By July 2025, Blinkit had overtaken the company's core food delivery business in overall transaction value. Prominent public shareholders include Info Edge and founder Deepinder Goyal.

== Controversies and criticism ==
The company has faced scrutiny over its labour practices and the treatment of its delivery personnel. Operating within the gig economy, the classification of delivery partners as independent contractors has been a subject of public debate. In 2023, hundreds of delivery partners operating under Blinkit went on strike in the National Capital Region. They protested sudden alterations to their payout structures, causing temporary operational shutdowns.

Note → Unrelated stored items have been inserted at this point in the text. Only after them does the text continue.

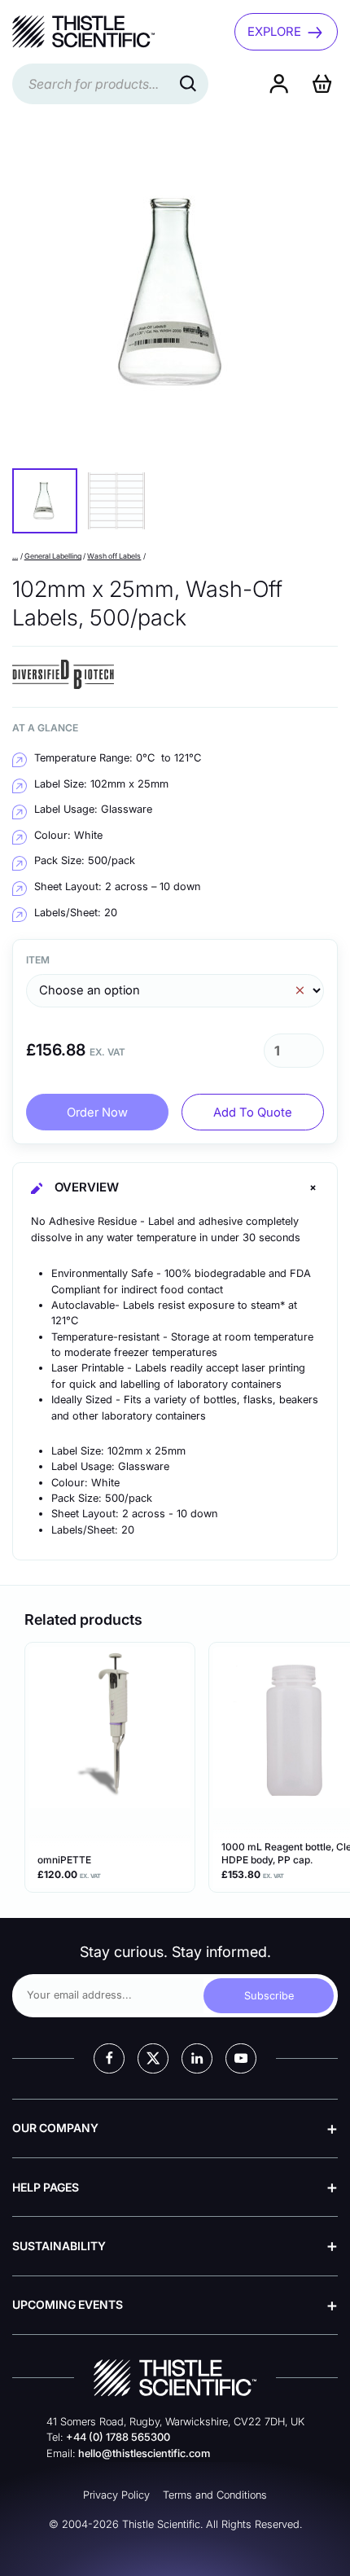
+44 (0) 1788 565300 (118, 2437)
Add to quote (252, 1112)
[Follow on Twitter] (153, 2058)
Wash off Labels (114, 555)
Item (38, 960)
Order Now (97, 1112)
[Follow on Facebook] (109, 2058)
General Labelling (52, 555)
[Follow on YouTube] (240, 2058)
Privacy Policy (116, 2495)
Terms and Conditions (215, 2495)
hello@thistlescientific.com (144, 2453)
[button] (44, 500)
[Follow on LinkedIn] (197, 2058)
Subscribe (269, 1996)
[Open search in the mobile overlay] (110, 84)
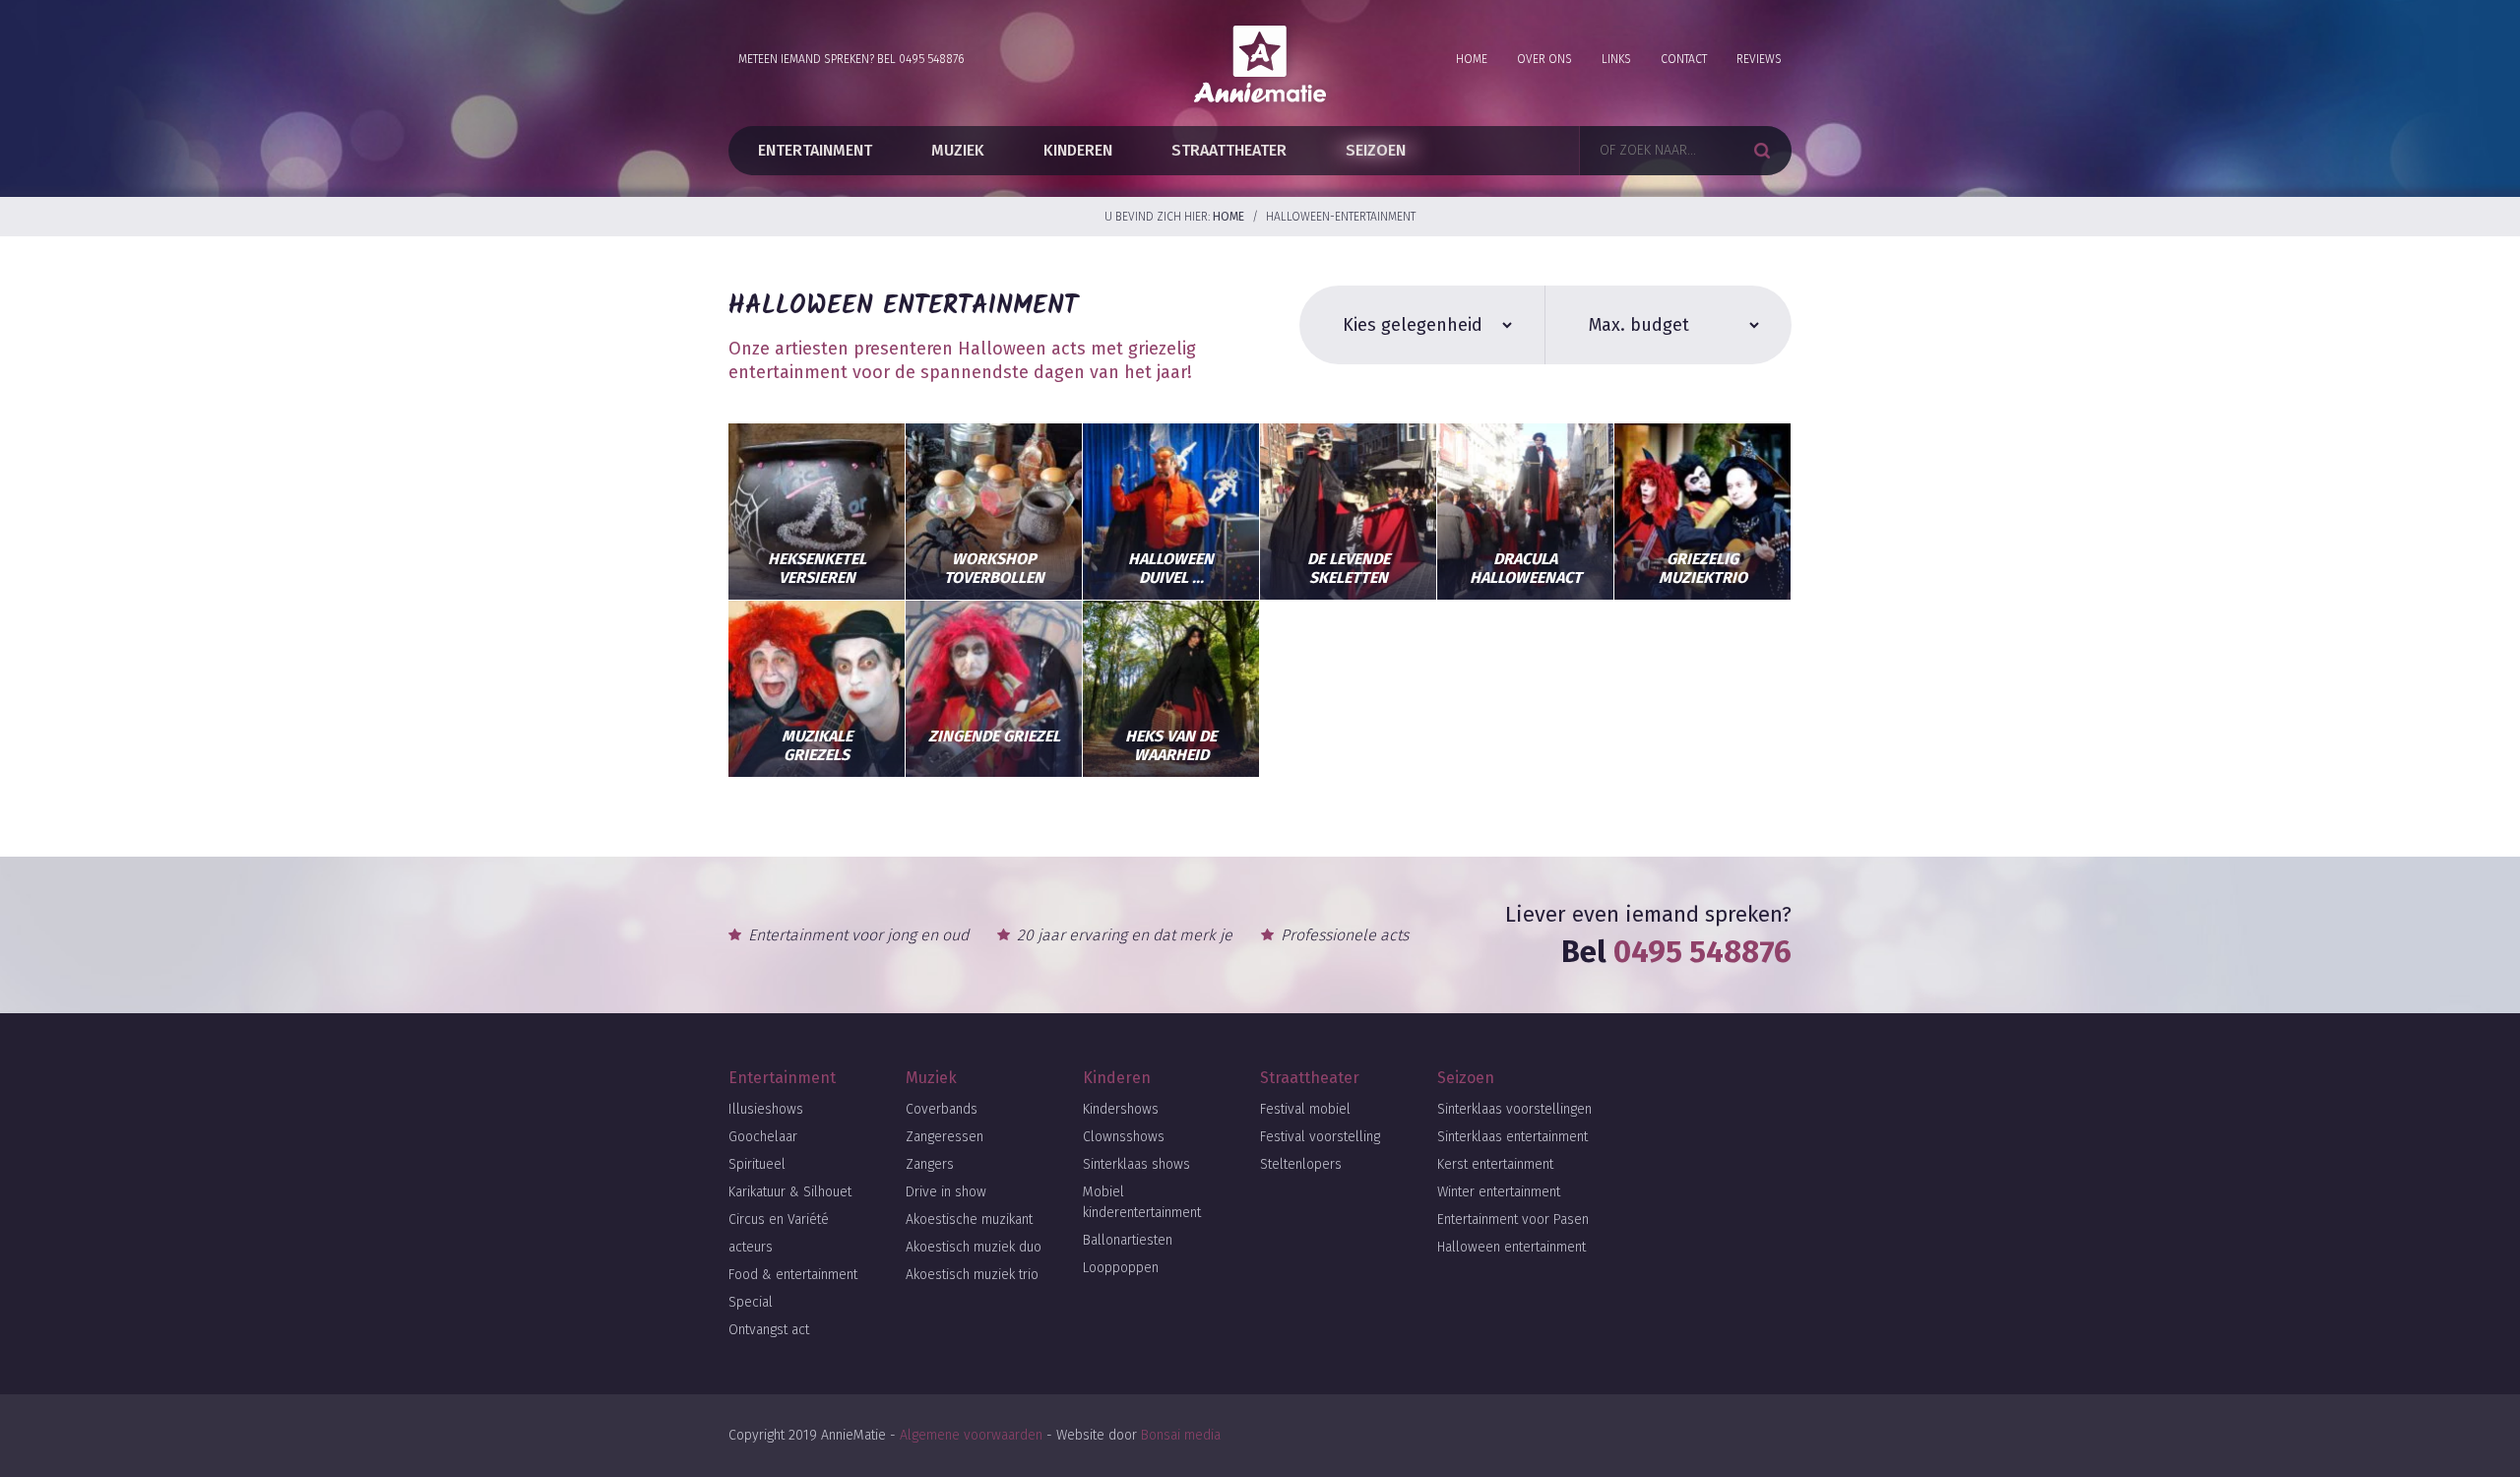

In March 2024, the company launched a "Pure Veg" fleet featuring delivery partners in green uniforms exclusively delivering from vegetarian restaurants. Critics argued the move effectively segregated delivery partners and inadvertently promoted casteist and discriminatory practices. They also raised concerns that the visual distinction exposed delivery riders in standard red uniforms to harassment in hyper-segregated neighborhoods. Following the public backlash, CEO Deepinder Goyal rolled back the green uniforms and boxes within 24 hours, though the pure-veg routing algorithm was maintained.